Given exercise>
Copy the lines exactly, starting with the line that contains "Screen dimensions: 2560x1219" and going on through the line that contains "click(x=135, y=163)".

***** Stored data *****

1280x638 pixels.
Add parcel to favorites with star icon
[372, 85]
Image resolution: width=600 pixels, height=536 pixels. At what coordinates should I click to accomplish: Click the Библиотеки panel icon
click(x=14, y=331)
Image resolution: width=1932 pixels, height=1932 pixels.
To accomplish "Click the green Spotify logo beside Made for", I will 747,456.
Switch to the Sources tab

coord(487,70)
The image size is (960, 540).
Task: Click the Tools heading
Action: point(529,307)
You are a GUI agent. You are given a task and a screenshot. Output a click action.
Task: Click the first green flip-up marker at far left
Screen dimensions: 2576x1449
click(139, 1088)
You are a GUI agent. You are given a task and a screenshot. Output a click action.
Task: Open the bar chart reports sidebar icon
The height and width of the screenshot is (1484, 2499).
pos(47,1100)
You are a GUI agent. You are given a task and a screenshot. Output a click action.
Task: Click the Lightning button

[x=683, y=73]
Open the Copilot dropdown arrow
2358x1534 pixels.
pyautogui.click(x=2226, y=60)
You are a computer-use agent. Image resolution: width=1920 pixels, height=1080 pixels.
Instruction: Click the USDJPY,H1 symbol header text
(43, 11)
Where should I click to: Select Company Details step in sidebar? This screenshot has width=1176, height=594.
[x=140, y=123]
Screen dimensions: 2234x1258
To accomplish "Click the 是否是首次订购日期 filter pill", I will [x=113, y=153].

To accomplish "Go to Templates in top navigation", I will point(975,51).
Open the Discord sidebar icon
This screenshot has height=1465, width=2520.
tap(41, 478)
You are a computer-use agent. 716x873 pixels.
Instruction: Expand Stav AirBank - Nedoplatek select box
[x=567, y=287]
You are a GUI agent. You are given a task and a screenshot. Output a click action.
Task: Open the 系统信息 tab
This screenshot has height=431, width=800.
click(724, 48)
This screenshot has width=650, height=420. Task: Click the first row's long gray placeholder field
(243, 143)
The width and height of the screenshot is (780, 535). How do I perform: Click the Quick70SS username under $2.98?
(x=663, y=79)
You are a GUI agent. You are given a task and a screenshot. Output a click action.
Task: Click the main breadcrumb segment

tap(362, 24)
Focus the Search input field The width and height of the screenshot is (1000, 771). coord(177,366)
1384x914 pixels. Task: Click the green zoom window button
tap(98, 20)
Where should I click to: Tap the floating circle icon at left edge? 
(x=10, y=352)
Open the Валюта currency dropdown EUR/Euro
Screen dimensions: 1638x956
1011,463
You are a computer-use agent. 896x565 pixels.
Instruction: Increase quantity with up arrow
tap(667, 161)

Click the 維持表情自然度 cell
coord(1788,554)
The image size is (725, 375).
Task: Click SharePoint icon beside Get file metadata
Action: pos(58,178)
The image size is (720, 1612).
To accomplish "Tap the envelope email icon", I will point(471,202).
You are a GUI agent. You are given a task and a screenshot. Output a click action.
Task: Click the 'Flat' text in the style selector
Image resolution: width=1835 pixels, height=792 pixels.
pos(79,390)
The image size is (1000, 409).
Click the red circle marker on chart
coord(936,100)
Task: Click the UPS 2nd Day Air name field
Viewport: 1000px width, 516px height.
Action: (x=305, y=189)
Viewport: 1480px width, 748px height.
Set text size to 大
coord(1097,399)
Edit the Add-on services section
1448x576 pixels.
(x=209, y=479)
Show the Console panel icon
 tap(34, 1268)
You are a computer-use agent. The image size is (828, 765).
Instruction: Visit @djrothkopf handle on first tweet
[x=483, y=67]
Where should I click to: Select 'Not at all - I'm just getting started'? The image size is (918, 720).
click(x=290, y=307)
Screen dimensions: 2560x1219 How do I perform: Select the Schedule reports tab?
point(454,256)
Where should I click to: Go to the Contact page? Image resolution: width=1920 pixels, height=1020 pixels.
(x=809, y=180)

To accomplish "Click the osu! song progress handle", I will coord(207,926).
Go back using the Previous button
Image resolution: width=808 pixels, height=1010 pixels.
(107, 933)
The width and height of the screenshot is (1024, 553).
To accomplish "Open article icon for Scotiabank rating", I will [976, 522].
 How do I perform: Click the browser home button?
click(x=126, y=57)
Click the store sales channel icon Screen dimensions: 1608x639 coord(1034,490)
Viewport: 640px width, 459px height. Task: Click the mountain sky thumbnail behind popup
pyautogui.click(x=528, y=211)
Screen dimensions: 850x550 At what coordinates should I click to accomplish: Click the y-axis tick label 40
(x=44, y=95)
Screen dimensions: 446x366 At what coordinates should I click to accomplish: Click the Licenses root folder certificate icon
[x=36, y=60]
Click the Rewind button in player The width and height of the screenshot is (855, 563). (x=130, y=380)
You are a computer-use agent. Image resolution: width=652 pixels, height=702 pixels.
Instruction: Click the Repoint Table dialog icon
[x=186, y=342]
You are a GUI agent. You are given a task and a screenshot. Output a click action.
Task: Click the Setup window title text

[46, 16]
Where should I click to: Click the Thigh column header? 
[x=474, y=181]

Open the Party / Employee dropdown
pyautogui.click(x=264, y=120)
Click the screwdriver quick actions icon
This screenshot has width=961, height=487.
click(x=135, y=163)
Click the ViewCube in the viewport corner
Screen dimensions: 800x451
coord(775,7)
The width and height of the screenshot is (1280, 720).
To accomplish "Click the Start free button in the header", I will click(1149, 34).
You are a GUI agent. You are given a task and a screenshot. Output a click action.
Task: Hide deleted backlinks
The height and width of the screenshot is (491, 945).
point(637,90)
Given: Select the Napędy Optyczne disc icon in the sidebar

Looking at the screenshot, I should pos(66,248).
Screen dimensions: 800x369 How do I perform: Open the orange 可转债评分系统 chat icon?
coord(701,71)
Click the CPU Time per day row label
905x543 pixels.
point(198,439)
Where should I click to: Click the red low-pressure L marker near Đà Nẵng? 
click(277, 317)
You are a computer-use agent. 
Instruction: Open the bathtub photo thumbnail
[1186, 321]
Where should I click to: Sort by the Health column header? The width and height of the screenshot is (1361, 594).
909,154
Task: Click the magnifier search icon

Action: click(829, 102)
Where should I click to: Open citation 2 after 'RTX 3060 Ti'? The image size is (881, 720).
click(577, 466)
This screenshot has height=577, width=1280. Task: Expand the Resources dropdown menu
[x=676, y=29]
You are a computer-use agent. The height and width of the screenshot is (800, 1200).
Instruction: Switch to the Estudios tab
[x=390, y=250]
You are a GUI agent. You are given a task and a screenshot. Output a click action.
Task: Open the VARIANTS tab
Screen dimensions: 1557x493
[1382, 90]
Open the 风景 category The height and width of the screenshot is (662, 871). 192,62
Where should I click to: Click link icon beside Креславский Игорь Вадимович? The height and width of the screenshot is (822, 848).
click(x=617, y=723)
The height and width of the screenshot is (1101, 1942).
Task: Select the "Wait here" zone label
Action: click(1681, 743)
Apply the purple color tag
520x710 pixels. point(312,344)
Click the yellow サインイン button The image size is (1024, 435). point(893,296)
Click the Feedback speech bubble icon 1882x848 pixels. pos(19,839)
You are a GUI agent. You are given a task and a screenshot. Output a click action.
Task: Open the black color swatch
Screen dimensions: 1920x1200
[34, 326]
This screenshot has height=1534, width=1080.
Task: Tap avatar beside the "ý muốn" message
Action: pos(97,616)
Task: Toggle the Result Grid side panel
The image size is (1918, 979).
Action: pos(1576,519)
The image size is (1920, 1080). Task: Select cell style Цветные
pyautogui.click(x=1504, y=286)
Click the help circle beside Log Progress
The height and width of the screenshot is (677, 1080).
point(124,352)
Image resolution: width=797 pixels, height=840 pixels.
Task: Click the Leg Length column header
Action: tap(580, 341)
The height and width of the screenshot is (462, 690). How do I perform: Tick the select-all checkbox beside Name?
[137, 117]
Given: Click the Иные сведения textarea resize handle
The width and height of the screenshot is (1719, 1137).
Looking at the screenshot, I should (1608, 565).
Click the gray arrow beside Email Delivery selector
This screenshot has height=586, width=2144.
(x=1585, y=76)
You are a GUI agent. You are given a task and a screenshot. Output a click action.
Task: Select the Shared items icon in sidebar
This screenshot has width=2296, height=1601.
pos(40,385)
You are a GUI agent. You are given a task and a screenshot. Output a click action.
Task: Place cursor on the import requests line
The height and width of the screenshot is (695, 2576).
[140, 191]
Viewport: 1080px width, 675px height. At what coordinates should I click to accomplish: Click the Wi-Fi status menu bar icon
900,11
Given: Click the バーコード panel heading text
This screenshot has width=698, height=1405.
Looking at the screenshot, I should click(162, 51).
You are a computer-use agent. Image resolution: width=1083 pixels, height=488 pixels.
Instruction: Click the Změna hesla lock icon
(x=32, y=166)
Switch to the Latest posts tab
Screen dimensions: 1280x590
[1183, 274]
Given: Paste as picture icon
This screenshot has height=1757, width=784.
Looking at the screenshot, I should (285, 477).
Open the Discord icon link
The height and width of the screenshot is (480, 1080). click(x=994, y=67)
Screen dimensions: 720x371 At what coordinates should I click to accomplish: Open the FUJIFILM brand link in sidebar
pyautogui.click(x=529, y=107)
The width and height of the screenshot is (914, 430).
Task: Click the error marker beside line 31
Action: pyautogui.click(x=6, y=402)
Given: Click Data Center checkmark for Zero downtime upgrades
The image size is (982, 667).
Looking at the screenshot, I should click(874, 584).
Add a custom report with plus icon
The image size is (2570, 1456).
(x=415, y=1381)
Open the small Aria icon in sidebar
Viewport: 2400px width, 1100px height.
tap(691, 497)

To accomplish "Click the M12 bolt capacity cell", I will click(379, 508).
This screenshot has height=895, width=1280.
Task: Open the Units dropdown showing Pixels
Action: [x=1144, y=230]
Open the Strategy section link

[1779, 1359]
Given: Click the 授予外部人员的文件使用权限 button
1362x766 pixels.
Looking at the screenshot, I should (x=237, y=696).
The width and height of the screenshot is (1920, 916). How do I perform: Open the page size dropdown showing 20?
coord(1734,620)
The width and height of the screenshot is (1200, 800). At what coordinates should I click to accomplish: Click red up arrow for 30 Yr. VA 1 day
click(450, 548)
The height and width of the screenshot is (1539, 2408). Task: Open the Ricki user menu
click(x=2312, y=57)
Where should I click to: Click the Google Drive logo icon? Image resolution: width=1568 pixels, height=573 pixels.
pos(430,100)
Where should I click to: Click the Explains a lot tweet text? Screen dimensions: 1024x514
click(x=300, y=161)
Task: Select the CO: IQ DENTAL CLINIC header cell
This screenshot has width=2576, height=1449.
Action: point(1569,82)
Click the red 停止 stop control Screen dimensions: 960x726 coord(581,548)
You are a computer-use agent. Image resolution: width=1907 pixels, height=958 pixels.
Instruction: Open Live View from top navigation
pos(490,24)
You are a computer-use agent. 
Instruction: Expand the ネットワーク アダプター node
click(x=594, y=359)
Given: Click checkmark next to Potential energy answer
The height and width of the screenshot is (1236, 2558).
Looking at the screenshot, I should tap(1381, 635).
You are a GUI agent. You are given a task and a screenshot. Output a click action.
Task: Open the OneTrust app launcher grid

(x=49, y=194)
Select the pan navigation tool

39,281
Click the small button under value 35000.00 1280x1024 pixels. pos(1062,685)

*****

Right answer>
Screen dimensions: 2560x1219 How do I perform: Select the Schedule reports tab?
point(454,256)
Where should I click to: Go to the Contact page? Image resolution: width=1920 pixels, height=1020 pixels.
(x=809, y=180)

To accomplish "Click the osu! song progress handle", I will coord(207,926).
Go back using the Previous button
Image resolution: width=808 pixels, height=1010 pixels.
(107, 933)
The width and height of the screenshot is (1024, 553).
To accomplish "Open article icon for Scotiabank rating", I will [976, 522].
 How do I perform: Click the browser home button?
click(x=126, y=57)
Click the store sales channel icon Screen dimensions: 1608x639 coord(1034,490)
Viewport: 640px width, 459px height. Task: Click the mountain sky thumbnail behind popup
pyautogui.click(x=528, y=211)
Screen dimensions: 850x550 At what coordinates should I click to accomplish: Click the y-axis tick label 40
(x=44, y=95)
Screen dimensions: 446x366 At what coordinates should I click to accomplish: Click the Licenses root folder certificate icon
[x=36, y=60]
Click the Rewind button in player The width and height of the screenshot is (855, 563). (x=130, y=380)
You are a computer-use agent. Image resolution: width=652 pixels, height=702 pixels.
Instruction: Click the Repoint Table dialog icon
[x=186, y=342]
You are a GUI agent. You are given a task and a screenshot. Output a click action.
Task: Click the Setup window title text

[46, 16]
Where should I click to: Click the Thigh column header? 
[x=474, y=181]

Open the Party / Employee dropdown
pyautogui.click(x=264, y=120)
Click the screwdriver quick actions icon
This screenshot has width=961, height=487.
click(x=135, y=163)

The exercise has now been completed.